Ameriprise Financial executives see some competitors offering advisors recruitment packages that might be too good to make sense.
Executives at the Minneapolis-based life insurer, asset manager and wealth management firm suggested that experienced, service-oriented advisors will gravitate toward less showy, more stable firms.
Some recruitment packages out there are rational, "but there're still some people who are irrational, particularly for certain advisors," Ameriprise CEO Jim Cracchiolo said last week during a conference call with securities analysts.
"Unless you have a perfect market going forward, and high short-term rates, etc., the economics have got to look a little iffy," Cracchiolo said. "But sometimes people will take a huge check, particularly if it's way above what the normal economics will call for."
At Ameriprise, "we do look to track certain types of advisors," Cracchiolo said. "We're not looking to associate with just anyone by giving them a big check. And so we do have to raise our packages a bit to be based on the competitive frame, but that's where we bring it in alignment with how we can help people really grow and become more successful."
"We are focused on making sure our transition packages are attractive to experienced advisors that share our values and commitment to the client experience," according to Walter Berman, the chief financial officer.
What it means: Ameriprise executives think some advisors can get richer recruitment packages from other companies, but they're skeptical about how things will work out.
The conference call: Ameriprise held the conference call to go over earnings for the second quarter, which ended June 30.
The Minneapolis-based company streamed the call live and posted a recording on its website.
Advisor recruiting details: Ameriprise has synced up with its competitors and stopped providing the kind of detailed recruiting statistics it used to put in its quarterly earnings reports.
But Cracchiolo did say that the company has about 10,000 advisors, attracted 73 experienced advisors during the second quarter and increased advisor productivity 11% year over year, to $1.1 million per advisor.
"We feel good about our pipeline, as well as our differentiated adviser value proposition," Cracchiolo said during his opening remarks.
Experienced advisors like the training, technology services and other support services Ameriprise offers, he said.
Insurance and annuities: Ameriprise executives also talked about the company's life and annuity operations.
Cracchiolo said the company is happy with writing registered index-linked annuities and investment-only variable annuities and is also happy to have other companies write the other annuities its advisors sell.
Berman said, as he has during many Ameriprise earnings calls, that the company is not rushing to make a deal to pass its long-term care insurance arm to some other entity.
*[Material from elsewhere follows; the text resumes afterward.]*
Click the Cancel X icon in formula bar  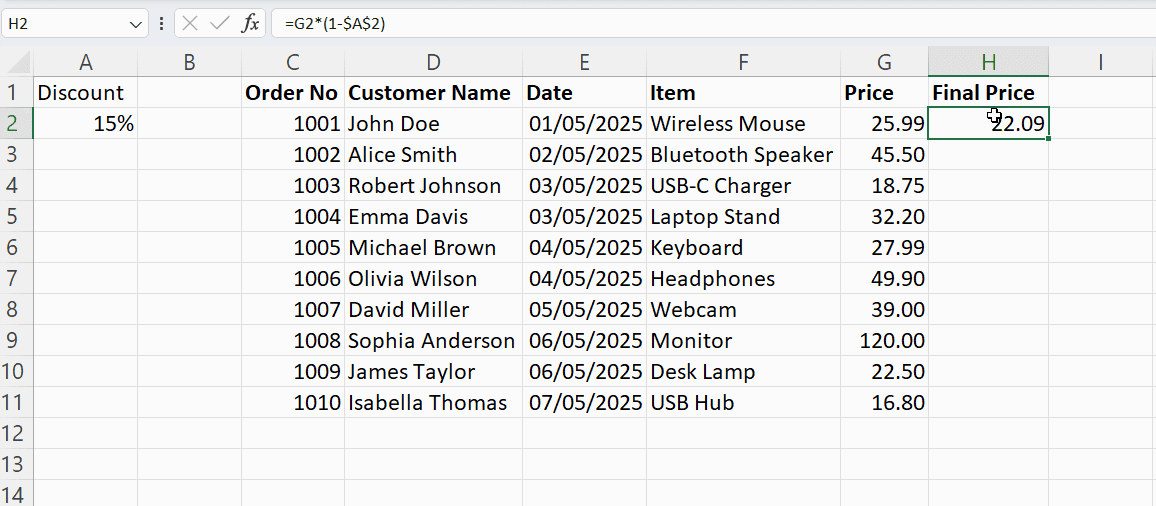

When looking at the long-term care insurance block, "we feel very good about the overall underlying profitability drivers within the business," Berman said. "And, as it relates to risk transfer: The business is solid. It really does contribute."
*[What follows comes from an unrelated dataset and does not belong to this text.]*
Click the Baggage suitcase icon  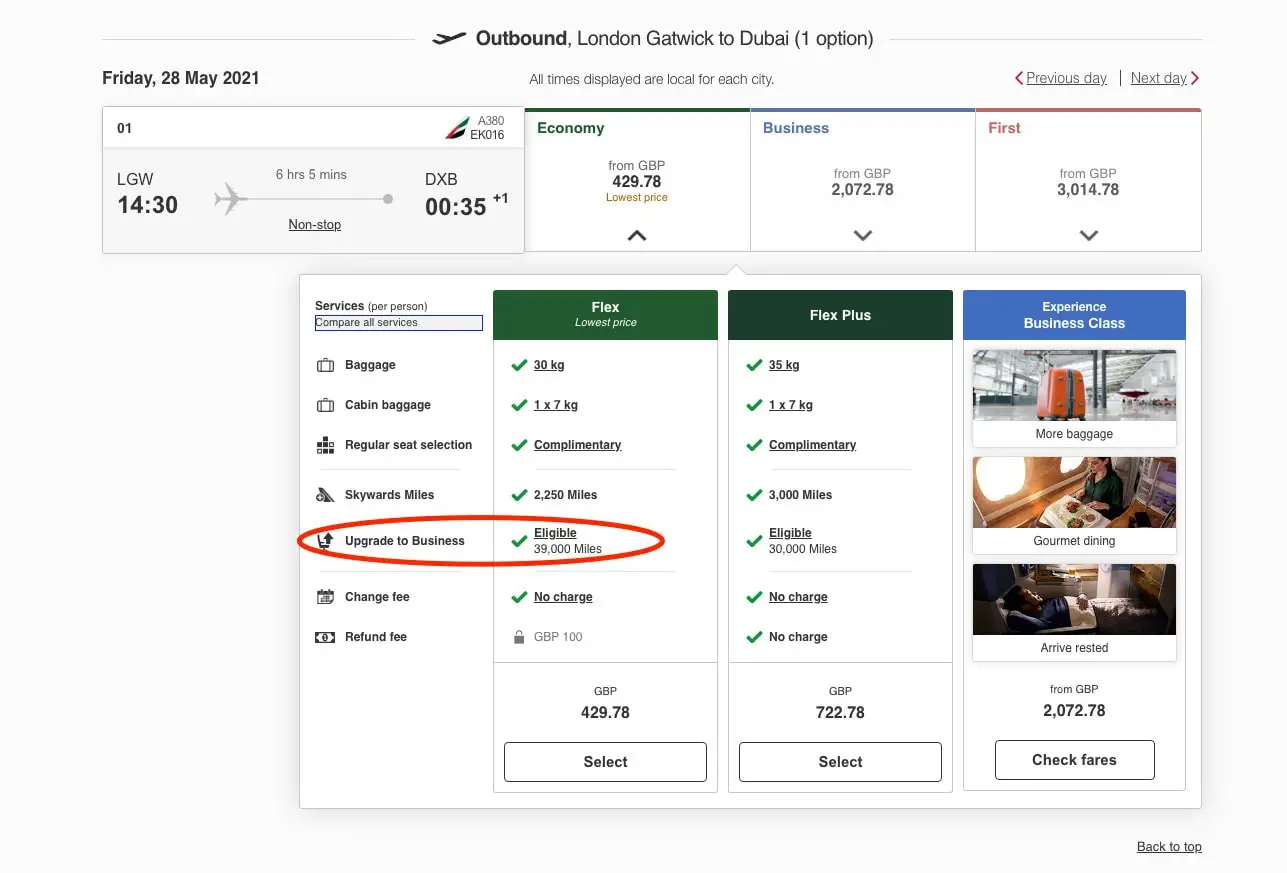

The prices that would-be dealmakers are offering Ameriprise for the LTCI business wouldn't be good for shareholders, Berman said.
Craccchiolo said Ameriprise is happy with both its LTCI business and its variable annuity business.
"We built good books over time," Cracchiolo said.
The earnings: Ameriprise is reporting $1.1 billion in net income for the latest quarter on $4.5 billion in revenue, up from $829 million in net income on $4.4 billion in revenue for the second quarter of 2024.
Total assets increased to $1.6 trillion, from $1.5 trillion, and assets at the Advice & Wealth Management unit increased to $611 billion, from $531 billion.
Variable annuity deposits fell 9%, to $1.2 billion, but investment growth helped increase total variable annuity contract accumulation values 4%, to $88 billion.
Pretax adjusted operating earnings at the long-term care insurance unit fell to $7 million on $67 million in revenue, down from $12 million on $70 million in revenue.